───── AVAILABLE RECORDS ─────
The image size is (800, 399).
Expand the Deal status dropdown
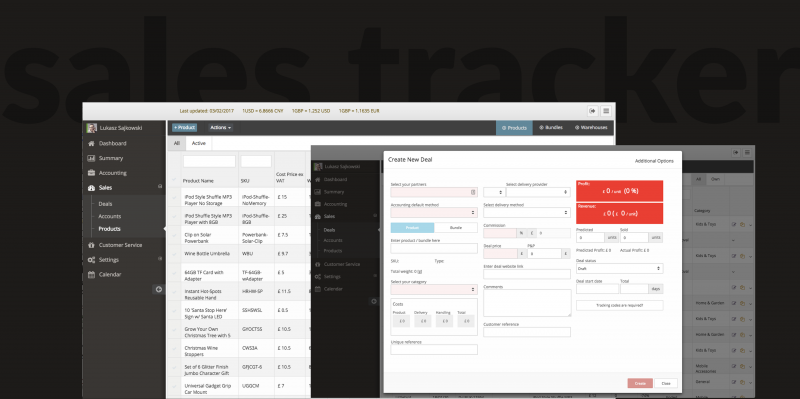619,268
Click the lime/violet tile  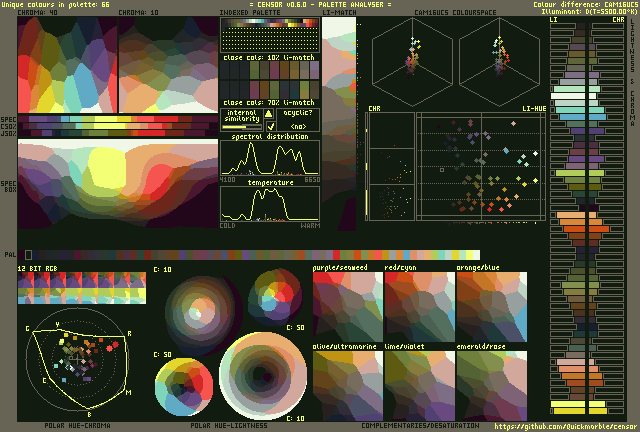coord(419,383)
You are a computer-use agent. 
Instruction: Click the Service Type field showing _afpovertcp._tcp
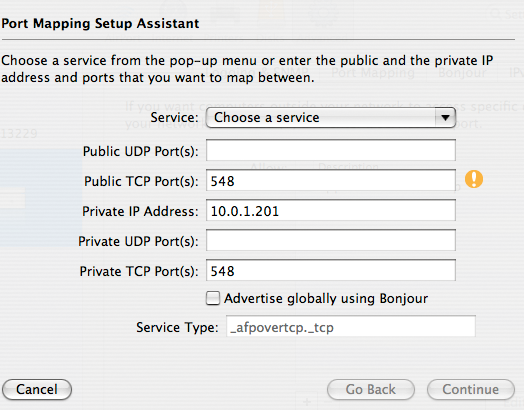click(351, 326)
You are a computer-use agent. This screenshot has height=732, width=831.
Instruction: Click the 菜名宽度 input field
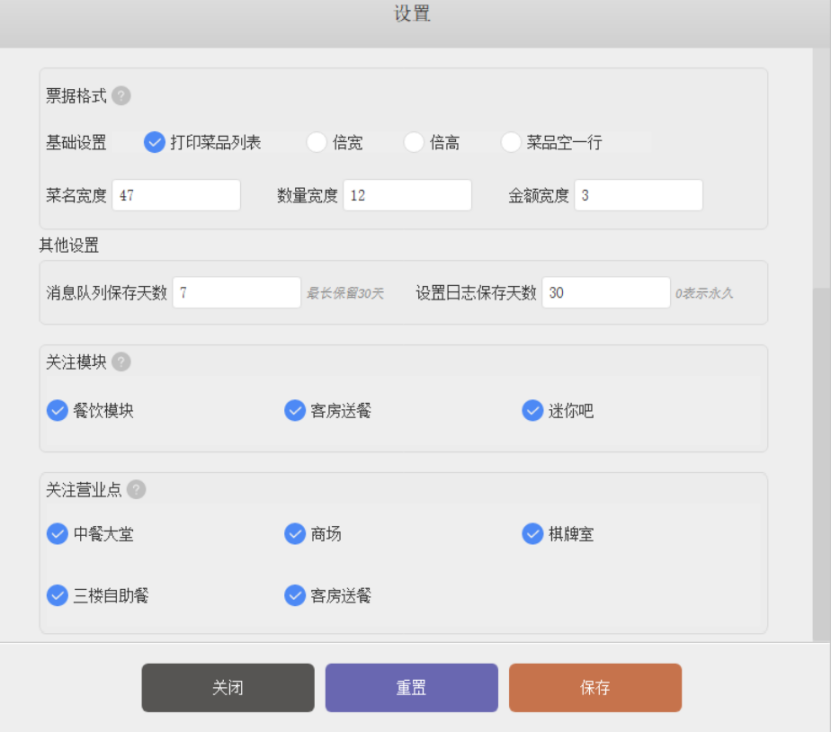click(x=176, y=195)
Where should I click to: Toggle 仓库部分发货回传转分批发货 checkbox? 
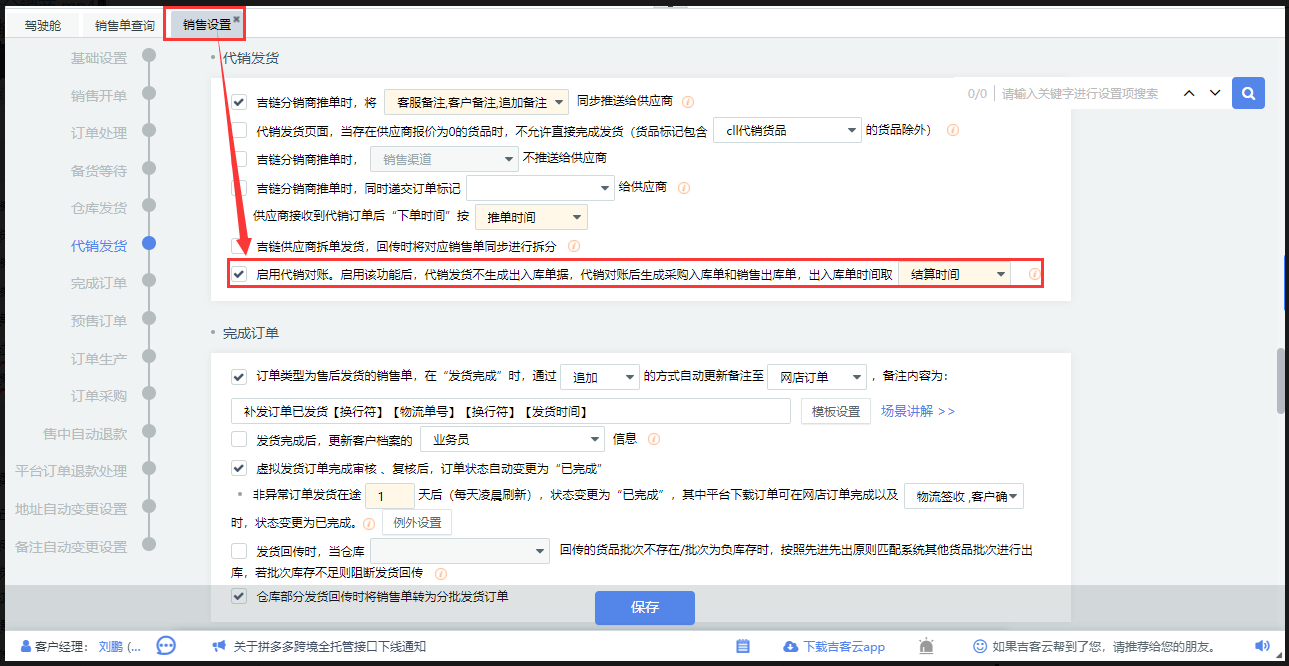point(239,596)
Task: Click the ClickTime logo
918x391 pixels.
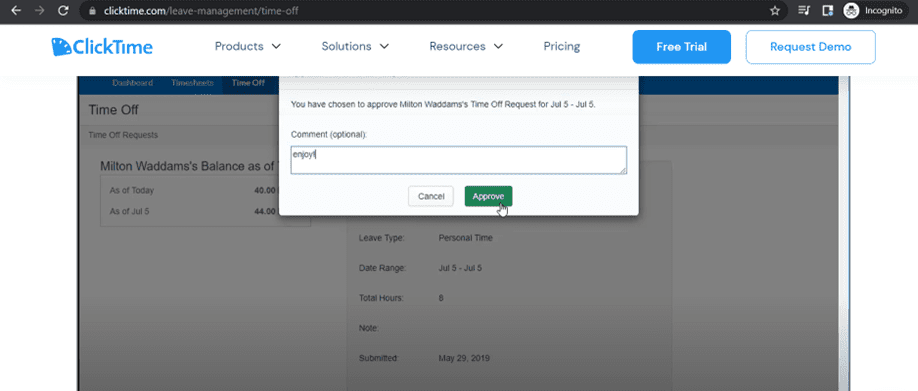Action: pyautogui.click(x=102, y=47)
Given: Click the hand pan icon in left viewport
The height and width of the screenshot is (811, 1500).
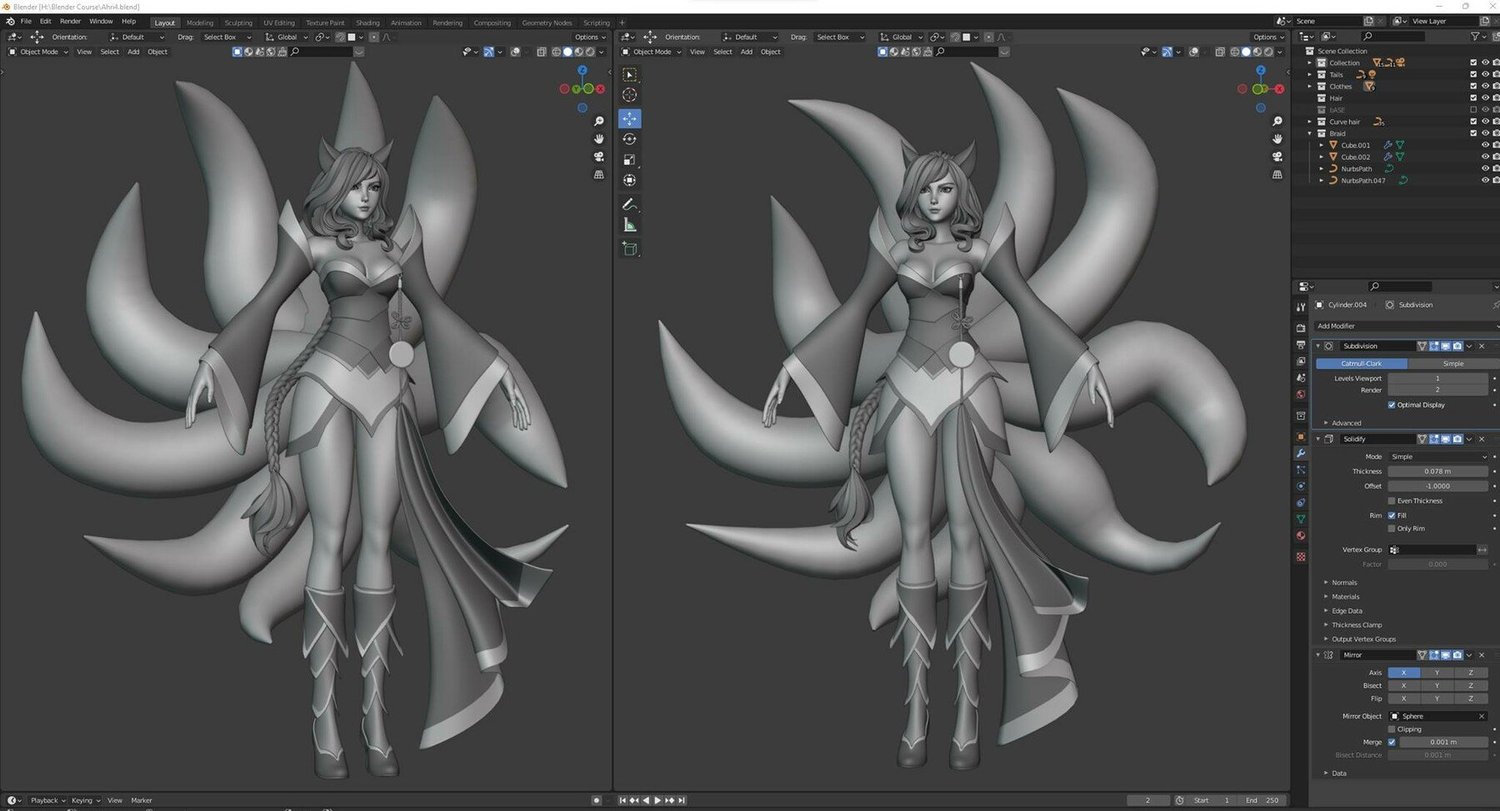Looking at the screenshot, I should pos(599,138).
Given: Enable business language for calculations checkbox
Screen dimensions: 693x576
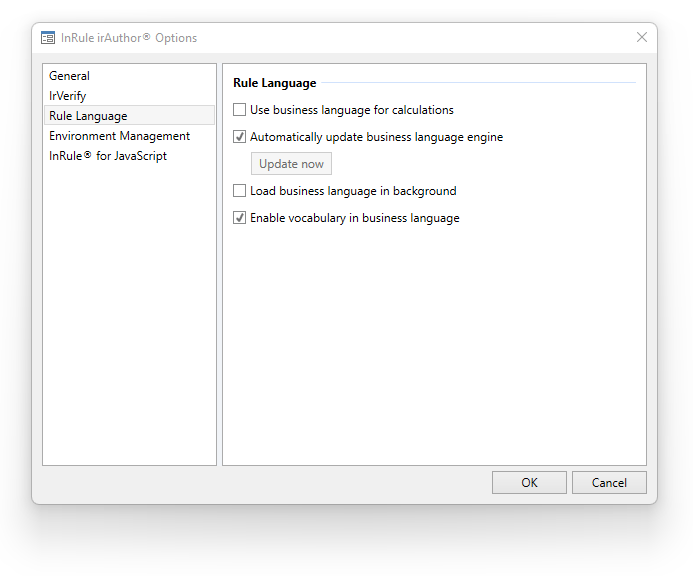Looking at the screenshot, I should pyautogui.click(x=240, y=110).
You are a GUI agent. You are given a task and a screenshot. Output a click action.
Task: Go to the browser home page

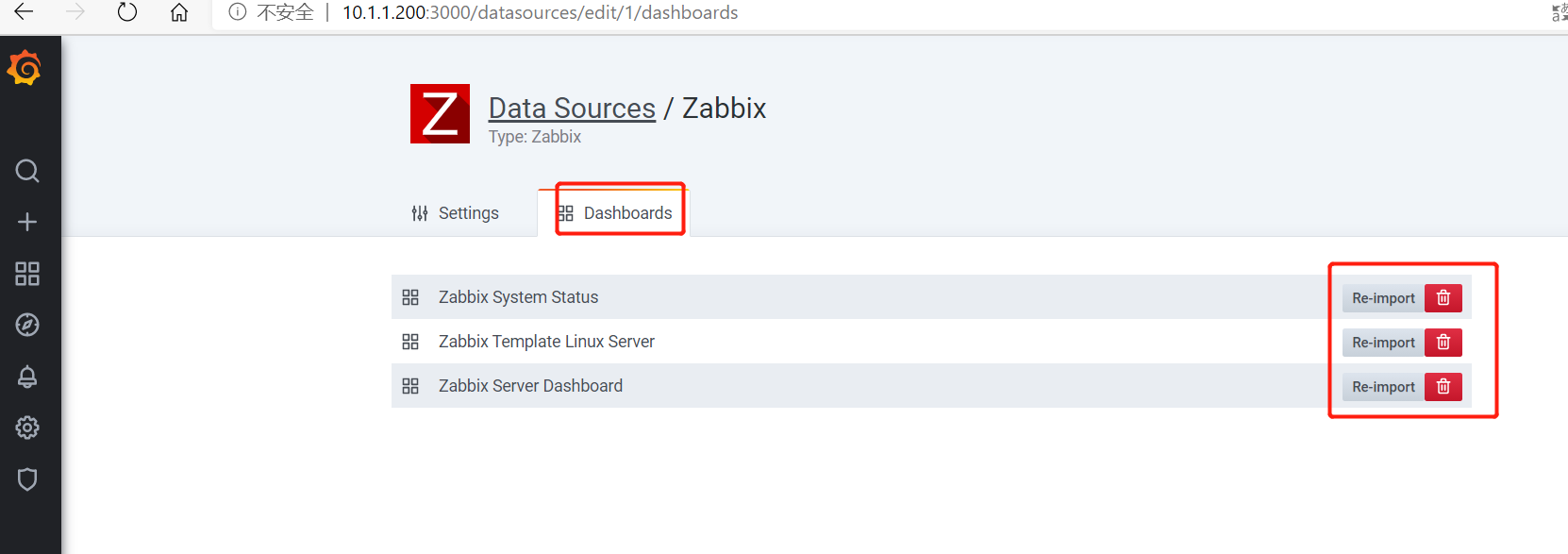tap(179, 12)
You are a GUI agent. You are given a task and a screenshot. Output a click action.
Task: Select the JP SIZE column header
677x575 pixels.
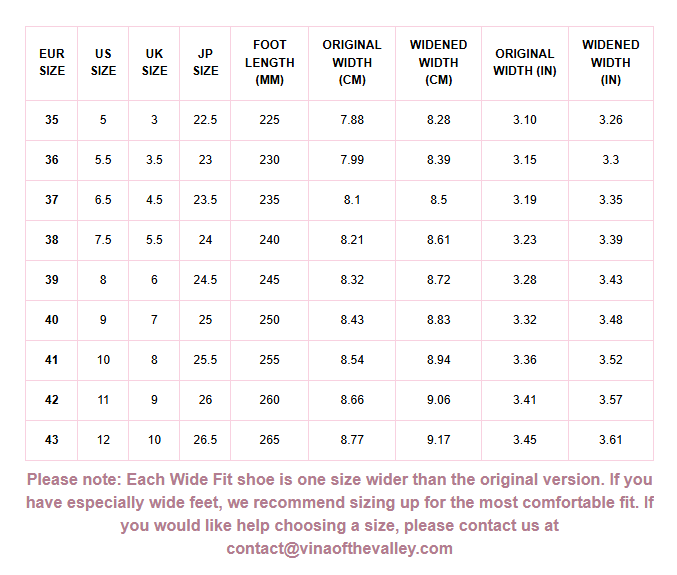point(205,62)
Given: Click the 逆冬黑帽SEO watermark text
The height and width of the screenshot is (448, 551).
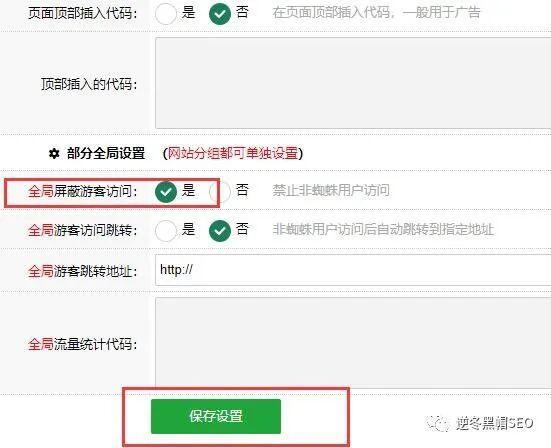Looking at the screenshot, I should point(495,423).
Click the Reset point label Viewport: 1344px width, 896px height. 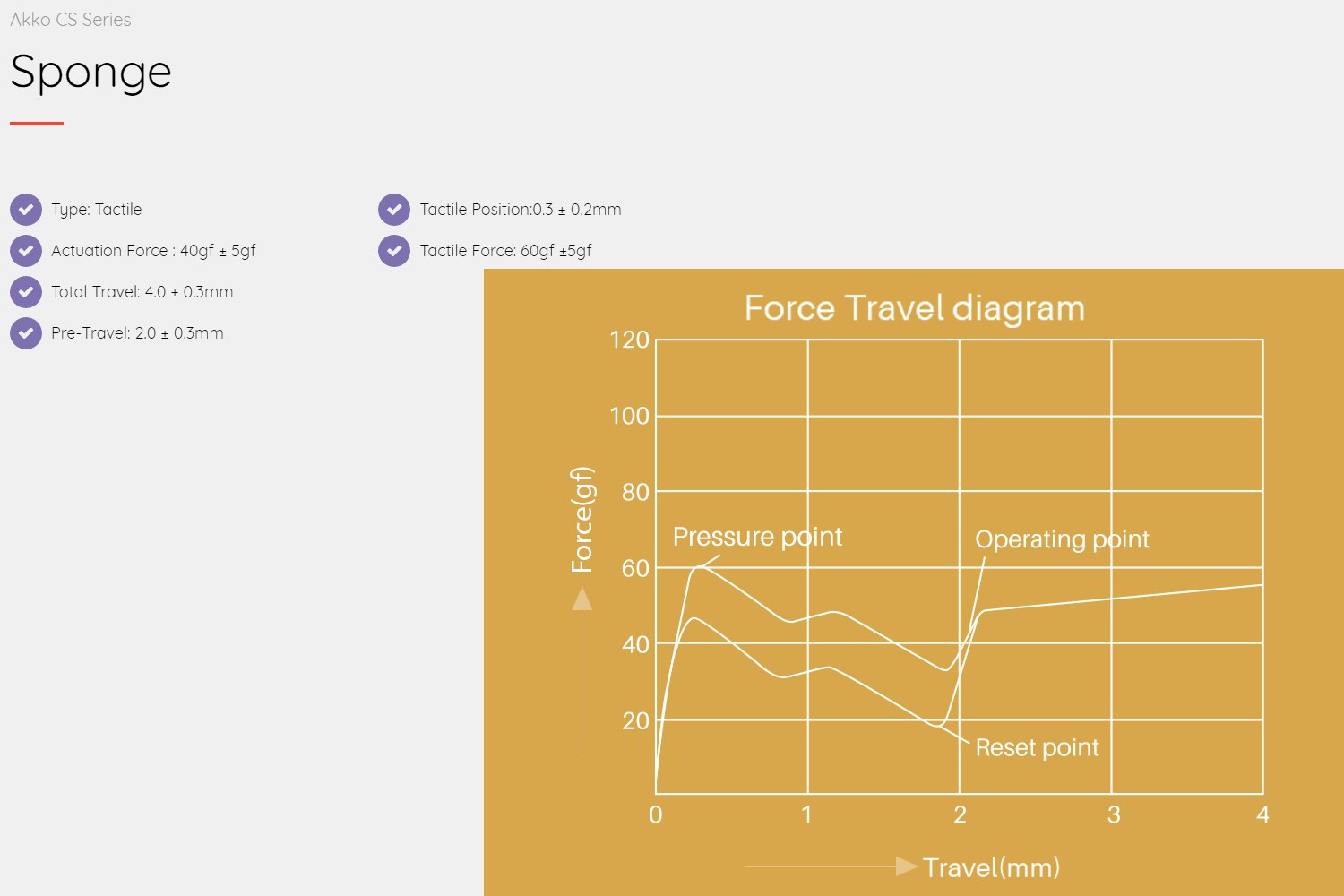coord(1037,747)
─────
### WHAT YOU NEED TO DO
Check each line above for the string "computer" and copy the ones that have it.

### RESPONSE TO THIS EXERCISE
You are a computer-use agent. 
You are a computer-use agent. This screenshot has height=732, width=831.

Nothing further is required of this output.